Qui était Robert ? Si ses enfants nous l’on bien décrit, je crois cependant que c’est Barbara notre secrétaire qui a un sens de l’humour incroyable qui l’a le mieux résumé au final en me tenant les bulletins ce matin. C’était « A great catch » : Parce que la photo que ses enfants on choisi de mettre dans l’église c’est une photo de Robert, souriant et bronzé, beau garçon, qui pose sur son bateau avec un énorme poisson et qu’en anglais  « a great catch » ça veut dire « un bonne prise » mais ça veut aussi dire « un bon parti ». Autant vous dire que je suis partie faire le service à moitié hilare.

Robert ne m’en aurait pas voulu, car comme je l’avais appris, Robert, il aimait la vie. Et il pouvait se le permettre a priori. Ayant décidé à la fin de ses études qu’il ne travaillerait jamais pour personne, il s’était lancé tout seul dans les affaires, l’immobilier, si j’ai bien compris. Après avoir cherché son nom dans Google, j’ai compris qu’il aurait déclaré : « Dans ce monde, il y a  toujours moyen de se faire un dollar ou deux ». Apparemment il vendait tout ce qui pouvait se vendre et il en profitait. Non seulement il avait une maison à McLean – ce qui, croyez-moi, n’est pas rien – mais il avait un yacht et collectionnait aussi …les voitures de collections. Généreux pourtant, il a permis d’ouvrir la branche « Management » de l’Université de Virginie grâce à sa généreuse donation de…trois millions de dollars. Bref, vous l’avez compris, il n’était pas dans le besoin. Robert dépensait large, vivait large. Une vraie success story l’américaine.

§ Enregistrements pour localiser les éléments décrits:

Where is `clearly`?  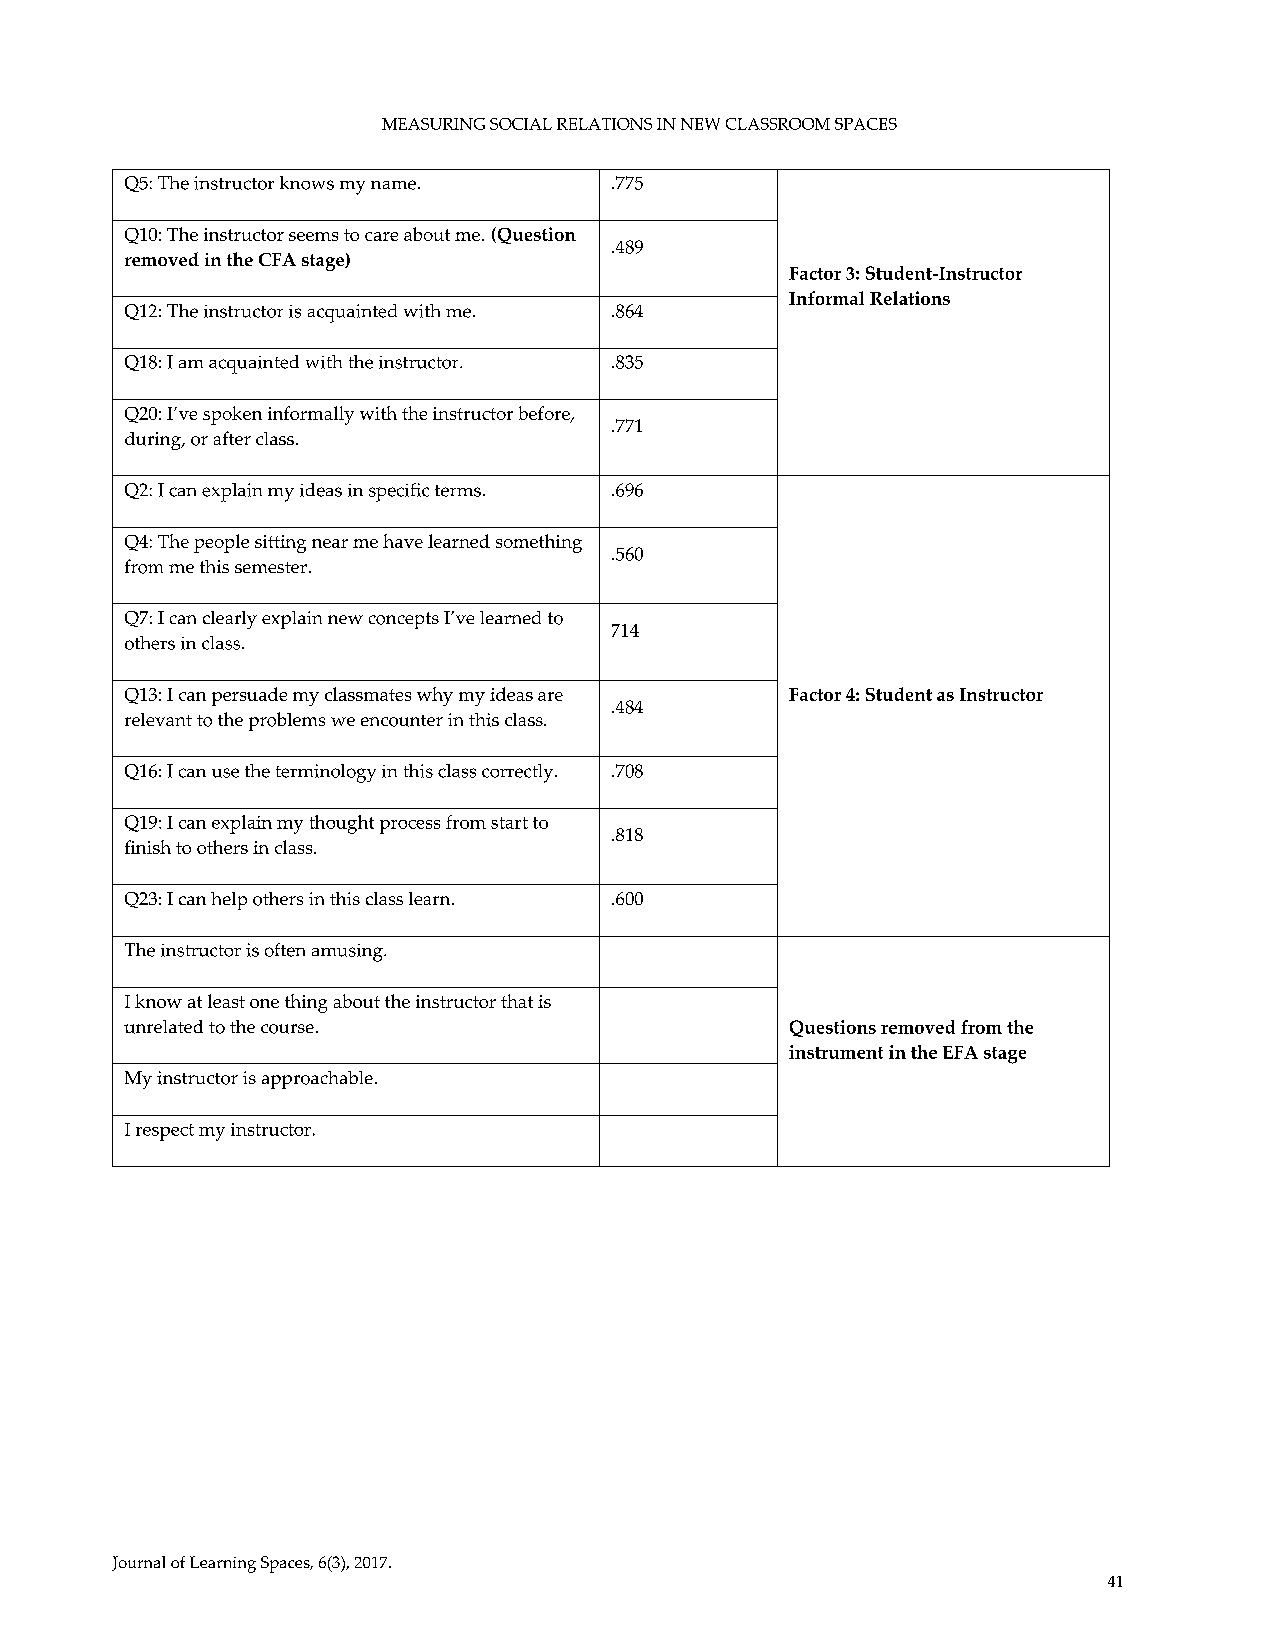
clearly is located at coordinates (230, 620).
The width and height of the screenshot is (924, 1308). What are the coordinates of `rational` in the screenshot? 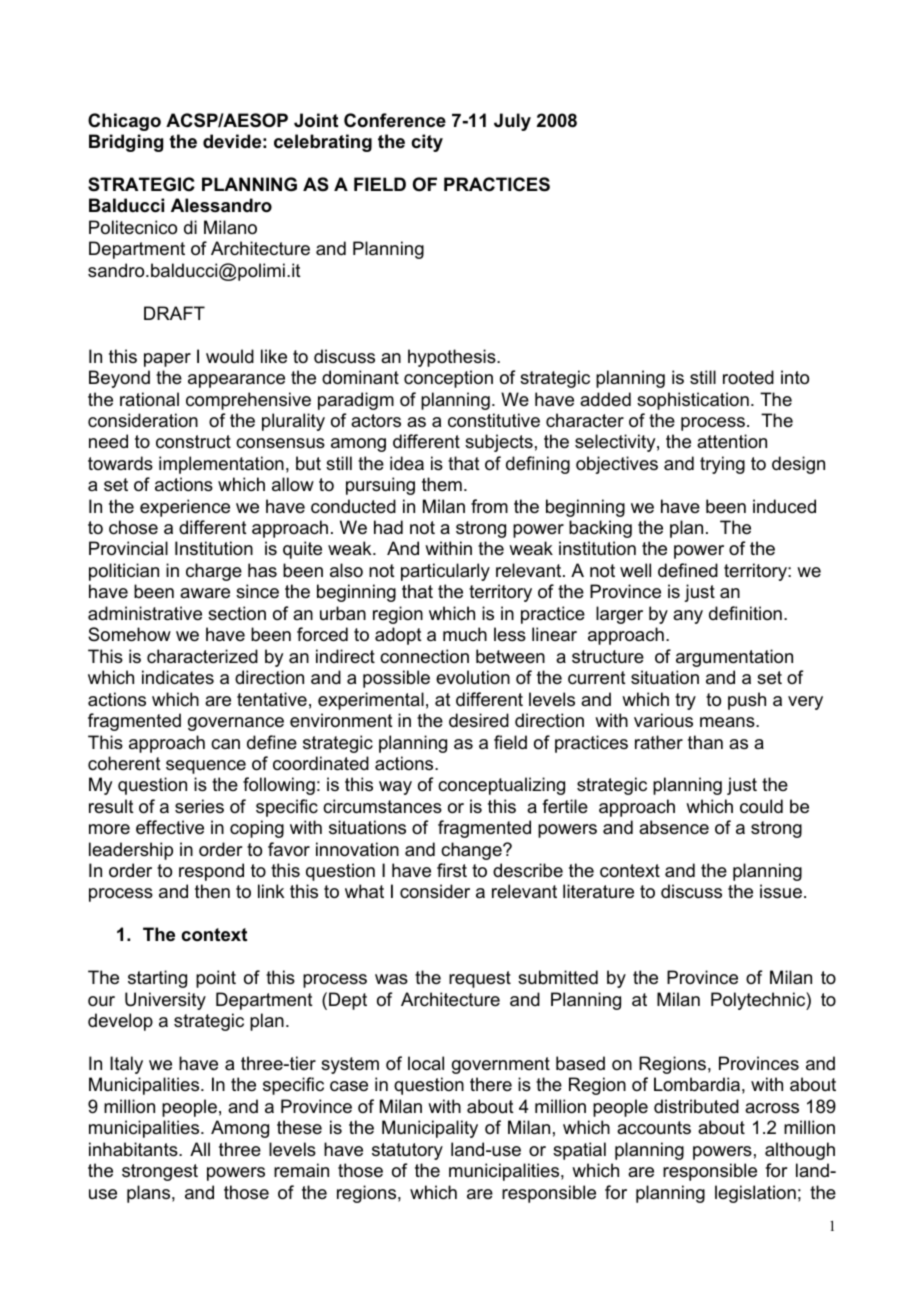 It's located at (149, 399).
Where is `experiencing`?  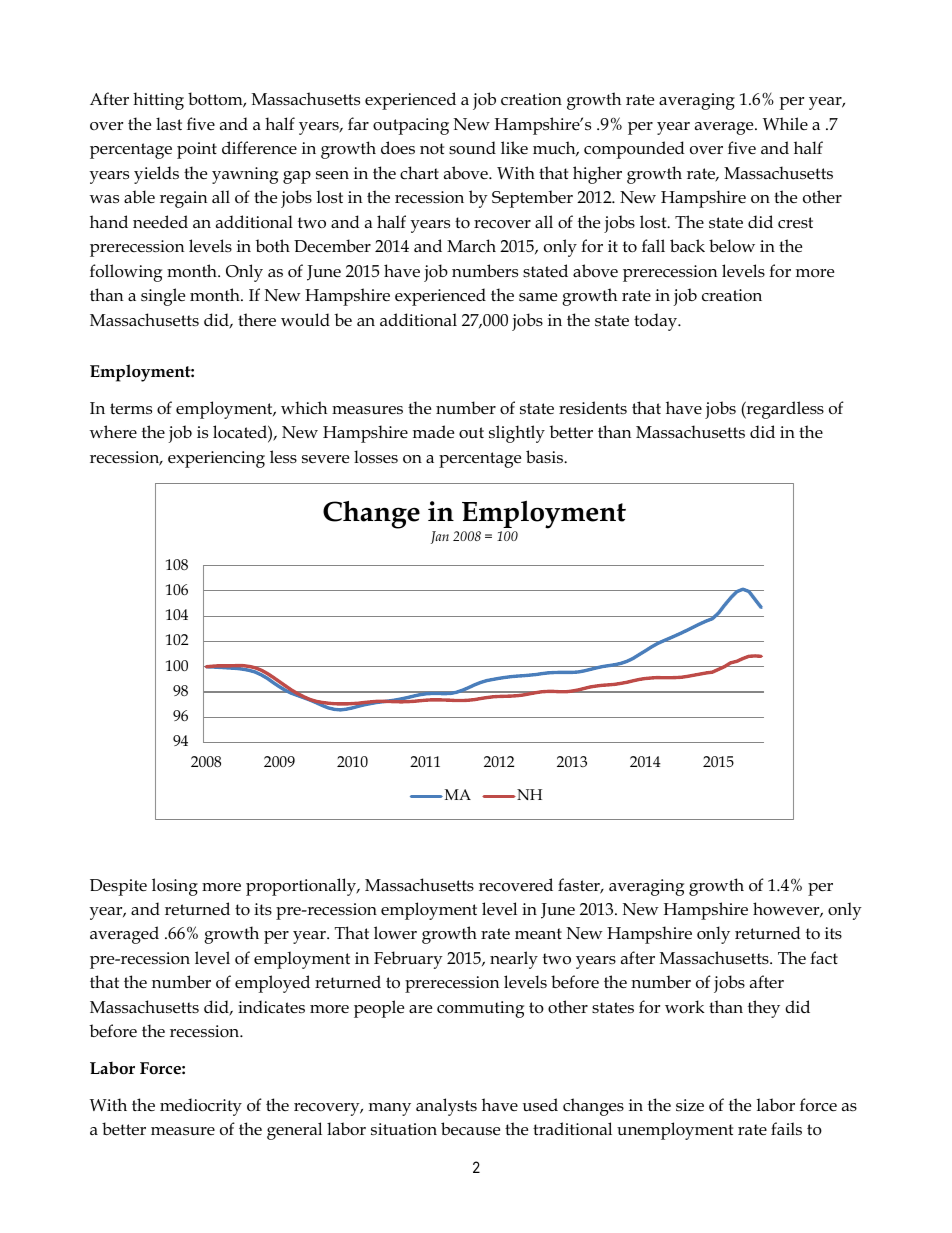 experiencing is located at coordinates (216, 459).
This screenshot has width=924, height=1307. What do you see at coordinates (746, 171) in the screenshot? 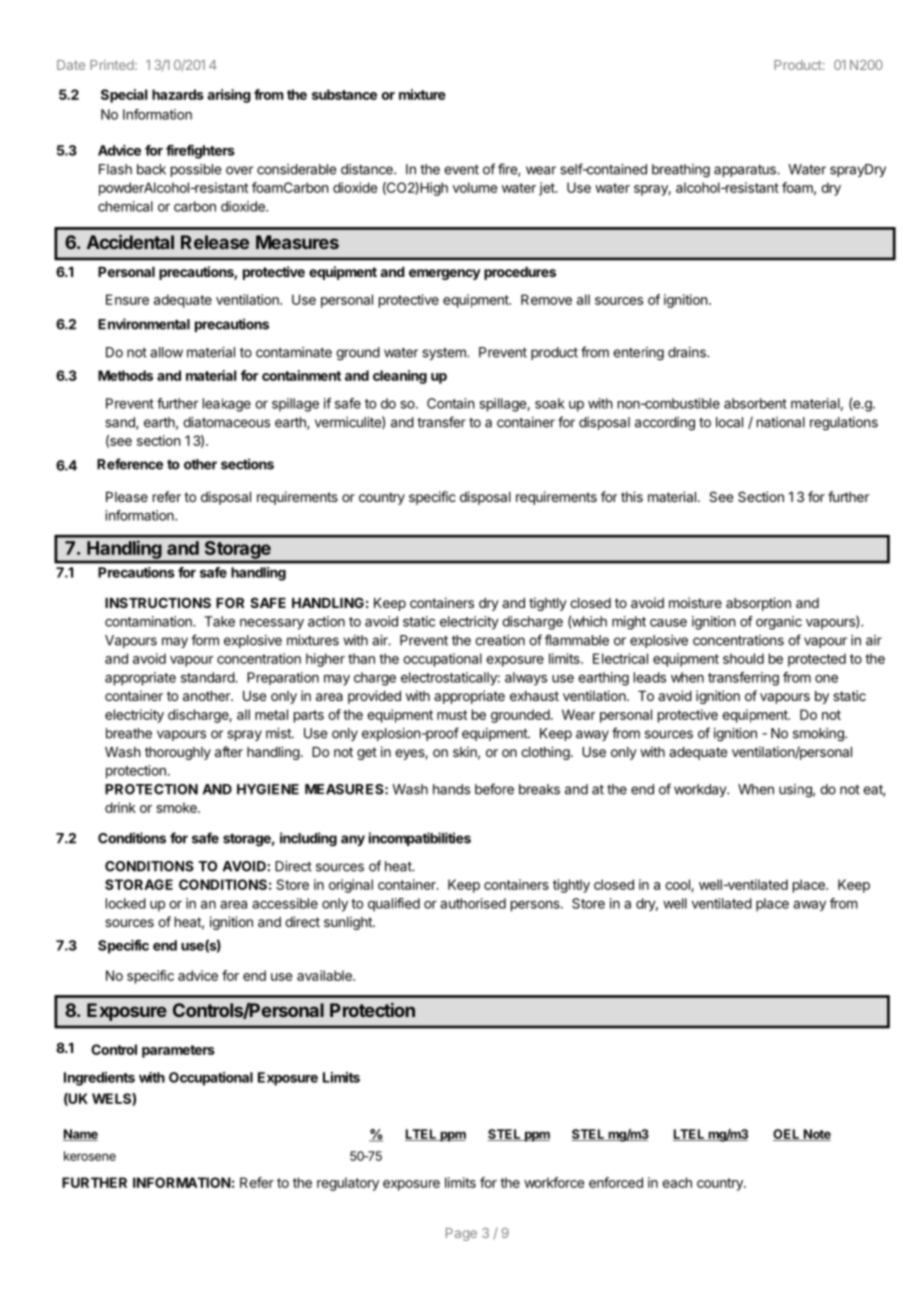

§ Exercice: Recopiez dans son intégralité l'extrait consacré à Robert, sans y apporter la moindre modification.

§ Réponse rédigée:
Qui était Robert ? Si ses enfants nous l’on bien décrit, je crois cependant que c’est Barbara notre secrétaire qui a un sens de l’humour incroyable qui l’a le mieux résumé au final en me tenant les bulletins ce matin. C’était « A great catch » : Parce que la photo que ses enfants on choisi de mettre dans l’église c’est une photo de Robert, souriant et bronzé, beau garçon, qui pose sur son bateau avec un énorme poisson et qu’en anglais  « a great catch » ça veut dire « un bonne prise » mais ça veut aussi dire « un bon parti ». Autant vous dire que je suis partie faire le service à moitié hilare.

Robert ne m’en aurait pas voulu, car comme je l’avais appris, Robert, il aimait la vie. Et il pouvait se le permettre a priori. Ayant décidé à la fin de ses études qu’il ne travaillerait jamais pour personne, il s’était lancé tout seul dans les affaires, l’immobilier, si j’ai bien compris. Après avoir cherché son nom dans Google, j’ai compris qu’il aurait déclaré : « Dans ce monde, il y a  toujours moyen de se faire un dollar ou deux ». Apparemment il vendait tout ce qui pouvait se vendre et il en profitait. Non seulement il avait une maison à McLean – ce qui, croyez-moi, n’est pas rien – mais il avait un yacht et collectionnait aussi …les voitures de collections. Généreux pourtant, il a permis d’ouvrir la branche « Management » de l’Université de Virginie grâce à sa généreuse donation de…trois millions de dollars. Bref, vous l’avez compris, il n’était pas dans le besoin. Robert dépensait large, vivait large. Une vraie success story l’américaine.